To be a Marlian is to have a thousand trousers with zero belts, to sing and gallivant all over a stage, naked to the waist. To be a Marlian is to breed dreadlocks on one’s sacred head – a part of the body that is revered by the Gbagyi people to the extent that no load is permitted to settle on it. To be a Marlian is to slay virtues and salute vices. To be a Marlian is to have due regards for the people and the law. There is more to being a Marlian than time and space can allow me to elaborate on. 

Uncle Gbenga, how many officers in Buhari’s administration have you seen wearing trousers without having a belt strapped around their waists? Maybe those who prefer to wear our traditional agbadas, babanriga and jalabiyas that don’t require belts. It is preposterous to term them Marlians. For Gosh’s sake, we are talking of officers who embark on a looting spree to enable them purchase the choicest items on offer in Paris, Rome and New York – items they have need of and those they may never use, expensive belts inclusive. That aside, have you considered that their young chicks – those ones young enough to be their daughters – would think of them as irresponsible, stingy and demented for not putting on a belt? That is that.

No official closely associated with the incumbent government has been associated with singing and dancing. The senator from the Confluence State that tried, endured several plots to arrest and jail him before he was finally sent packing from the hallowed floor of our upper house. The said senator has since stopped pulling off Marlian stunts. He now makes a living as a world-acclaimed conspiracy theorist. The travails of the senator started on a mere suspicion of him being a Marlian sympathizer. The government couldn’t wait for our snail-paced court to adjudicate on his guilt or innocence. What does that tell you? The incumbent regime cannot condone the mere display of any Marlian trait.
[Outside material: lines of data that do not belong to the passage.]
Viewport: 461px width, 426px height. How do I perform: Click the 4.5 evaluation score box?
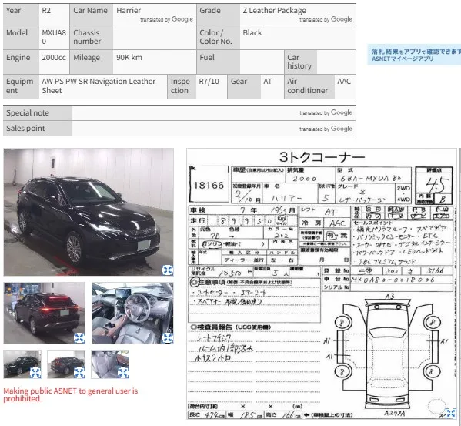point(434,186)
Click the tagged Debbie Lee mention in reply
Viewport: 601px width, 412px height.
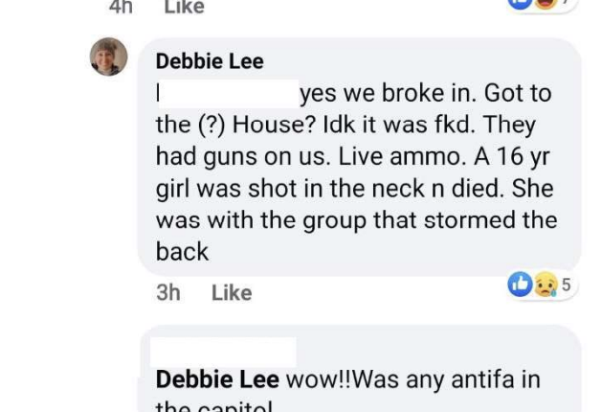[217, 379]
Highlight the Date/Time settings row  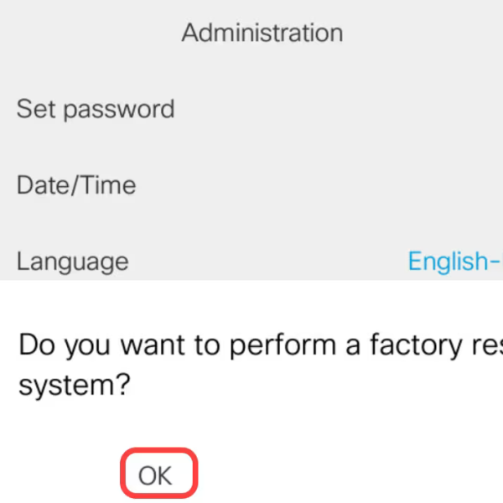tap(252, 185)
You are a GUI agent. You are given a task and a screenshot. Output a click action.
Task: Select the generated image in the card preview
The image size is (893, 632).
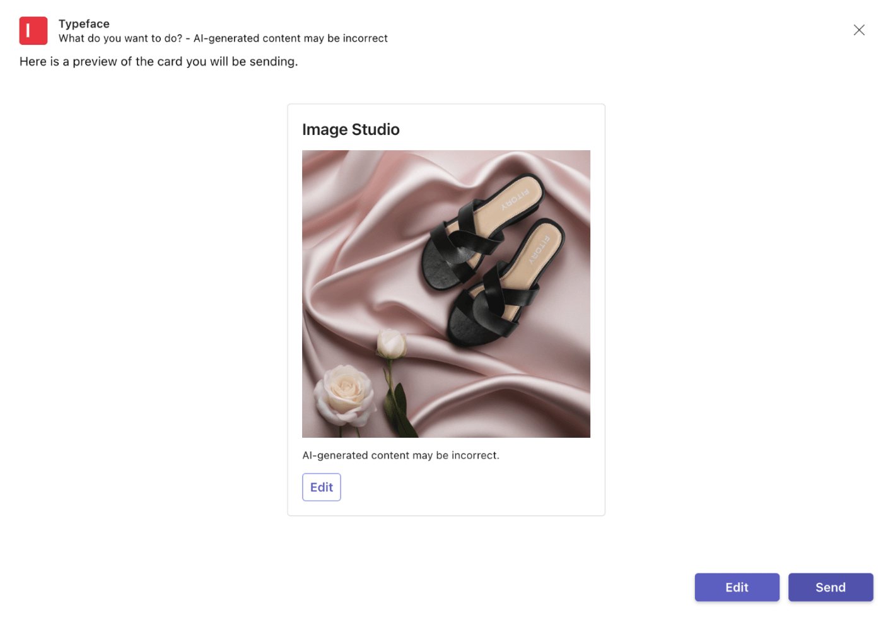click(x=446, y=293)
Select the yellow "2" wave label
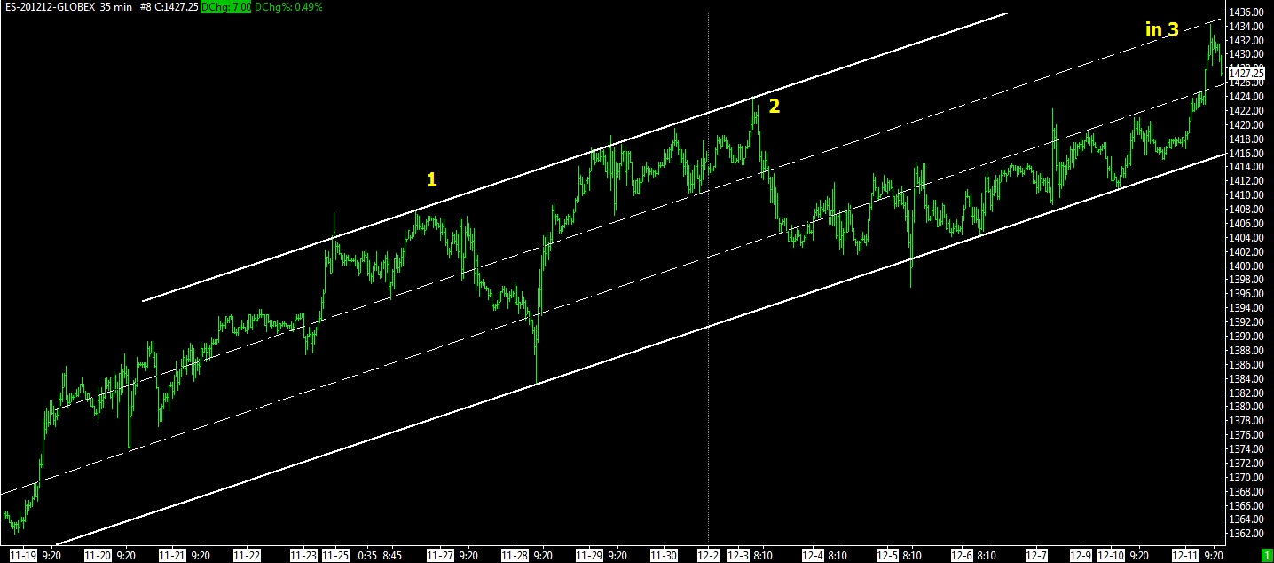This screenshot has height=563, width=1274. click(x=775, y=107)
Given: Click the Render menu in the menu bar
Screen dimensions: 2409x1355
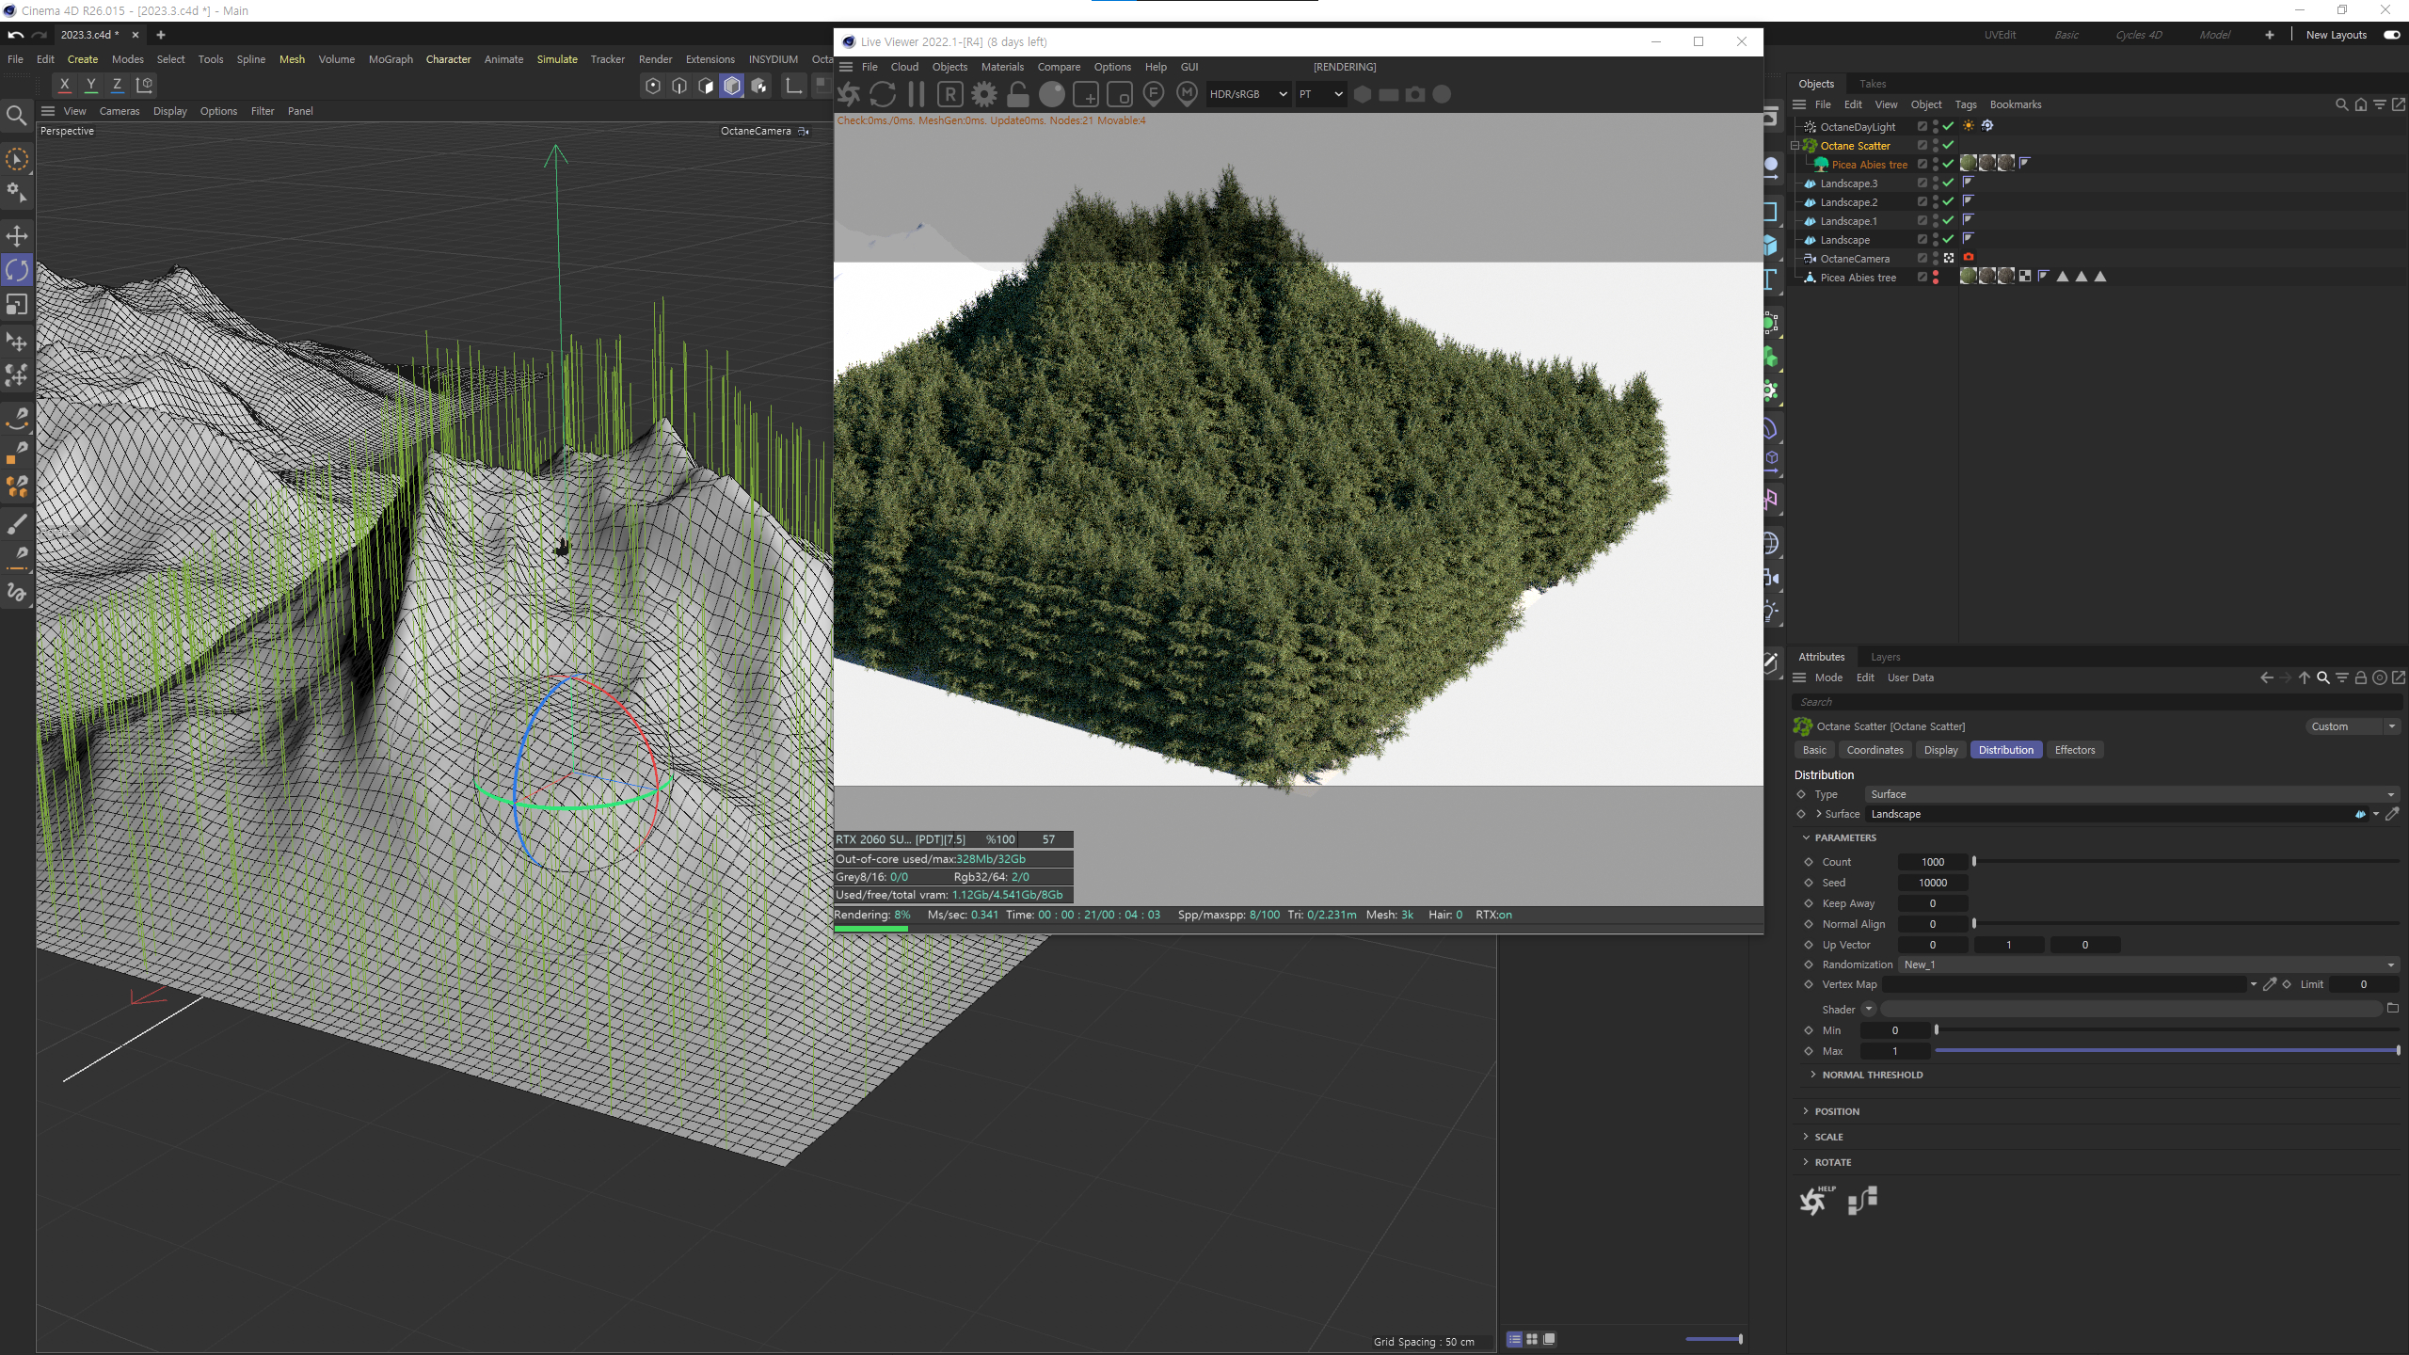Looking at the screenshot, I should (x=655, y=59).
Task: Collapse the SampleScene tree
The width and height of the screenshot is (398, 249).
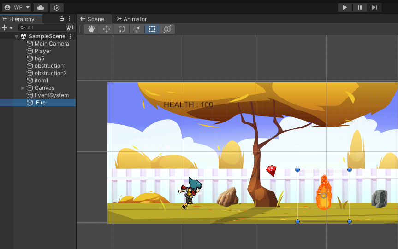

Marlians are known for their relentless battering of the frontiers of virtues. This is not so with the officials in Buhari’s government. Buhari is an embodiment of virtues. You would recall that it was by virtue of his virtues that Nigerians brought him to power despite the machination of the corrupt government of that time to disenfranchise him for his inability to produce what looks like a WAEC certificate. It was the same Buhari who served gallantly in the army, served as minister of petroleum, ruled as Head of State and later occupied the chair of the Petroleum Trust Fund without taking a dime from the coffers of the Nigerian government. It is unthinkable to think that such a man would surround himself with people of questionable virtues like the Bullionvan man, the “corrosive” ex-governor from a river close to the Cross-River, and their kinds.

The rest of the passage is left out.